As you all know, it has been quite rainy here since I arrived. There is a definite etiquette associated with umbrella use, which I find fascinating so I thought I would share it with all of you. First of all, if you are caught in the rain without an umbrella, you might as well be running around naked for all the stares you will get. I learned this in Venice, and have not repeated that grave breach of Italian etiquette. The streets in Italy are narrow, and two passersby, both holding umbrellas, cannot possibly squeeze by one another. The solution? One person raises his umbrella up high while the other simultaneously lowers his. When performed correctly, a beautiful dance of flashing color is born out of the grayness. Think flamenco skirts. However, in order for this dance to go on without a hitch, each partner must be in step. There is no conversation, no signal from one person to the other to tell who will lead and be led. It’s an internal compulsion, muscle memory from the times of childhood. Don’t ask me how, but they just know. If you don’t raise or lower your umbrella in proper accordance with this unwritten, ancient tradition, you are scoffed at violently, and may even be spat upon if you’re not careful. Though I don’t know many Italian curse words, I am sure more than a few have come my way since yesterday. As with all things Italian, there are many rules for this dance, but for every rule there are two exceptions to the rule. As best as I can understand, it goes something like this:
♣ If you are a young or middle-aged woman and a very tall man is walking towards you, he will raise his umbrella over yours.
♦ If that man is more than 50 years old or is in any way infirm, including
if he has a head cold or similarly minor ailment, you must raise your
umbrella over his, even if he is eight feet tall.
♣ If two women between the ages of 30 and 50 are passing one another, the one who raises her umbrella is (or at least considers herself) more Italian than the other. This usually comes down to who is better dressed than the other.
♦ In this instance, you will always lower your umbrella, because no
matter how much Gucci you are wearing, you can be sure that she
is wearing more. Plus her panties are by Prada.
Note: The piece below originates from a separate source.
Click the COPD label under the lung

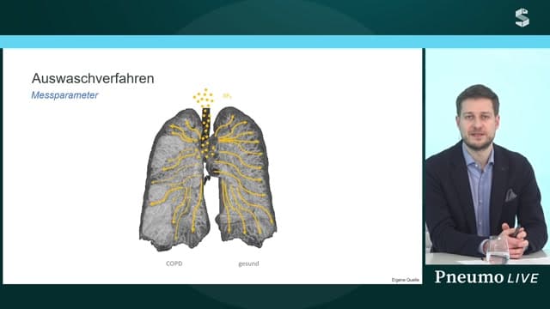(174, 264)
♣ If you are a girl and are passing a young man between the ages of 18 and 30, chances are he will not raise his umbrella, but tilt it such that it barely grazes yours.
♦ If you are a young man and passing a young man of similar age, you
will play chicken with each other. Whoever moves his umbrella first
is less a man than the other.
♣ If an older gentleman (under 50) is passing a younger man (between 18 and 30), he will not engage in the silly games of youth. He will raise his umbrella over that of the younger man because, let’s face it, he is Italian and has places to be.
♣ If two older gentlemen under 50 are passing one another, the one who is walking faster will raise his umbrella.
♦ Be aware that upon approach the man you are passing may suddenly
begin to walk more quickly. If his speed exceeds yours at the time of
passing, even if he just changed from a Sunday stroll to a brisk jog,
then he will be the one to raise his umbrella.
♣ If you are a young woman between 18 and 30, and passing another young woman of similar age, whoever is taller or in higher heels will raise her umbrella, but just barely so as not to disturb her sexy saunter.
♦ You must be prepared for the last-minute umbrella tilt. Don’t let the
tilt verses the raise throw you off, of she will definitely curse the
ground that you walk on.
♦ Similarly, you must not tilt your umbrella over her such that it drips
on her designer clothes. Obey this rule at all costs, even if it puts
your umbrella into a brick wall.
♣ If you are a young woman, middle-aged woman, young man, or middle-aged man, you will always, always, always raise your umbrella over that of an old woman. Believe you me, she has the ear of God himself and will not hesitate to have a chat with Him about your place in this world.
♦ The only exception to this rule is this: if you are an old woman passing
another old woman, you will stop in the middle of the sidewalk. She
will also stop, and you will have a two-hour long conversation about
the ways of the world and how everything is going to hell in a
But not to worry, because anyone else who is passing you will risk their
lives and step out into the crazy Italian traffic in order to avoid
running into you, or even dripping on you. Also, if you get tired and
there is not another old woman around with whom to converse,
feel free to stop in the middle of the sidewalk any time you like. It
is your God-given right, after all.
♣ The same rule applies if you are an old man. However, if an old man passes an old lady on the street, the old lady will raise her umbrella over the old man’s, not because of sexist reasons, but because old women are always stronger than old men. However, they also have the option to stop and chat for an hour or so, provided that the morning markets are closed. If they are still open, even if the old woman has already done her shopping for the day, she will always say that she can’t talk because she has to go to the market.
♣ If a young man or woman is passing a young or middle-aged couple who are huddled under the same umbrella, (s)he must just get the hell out of the way!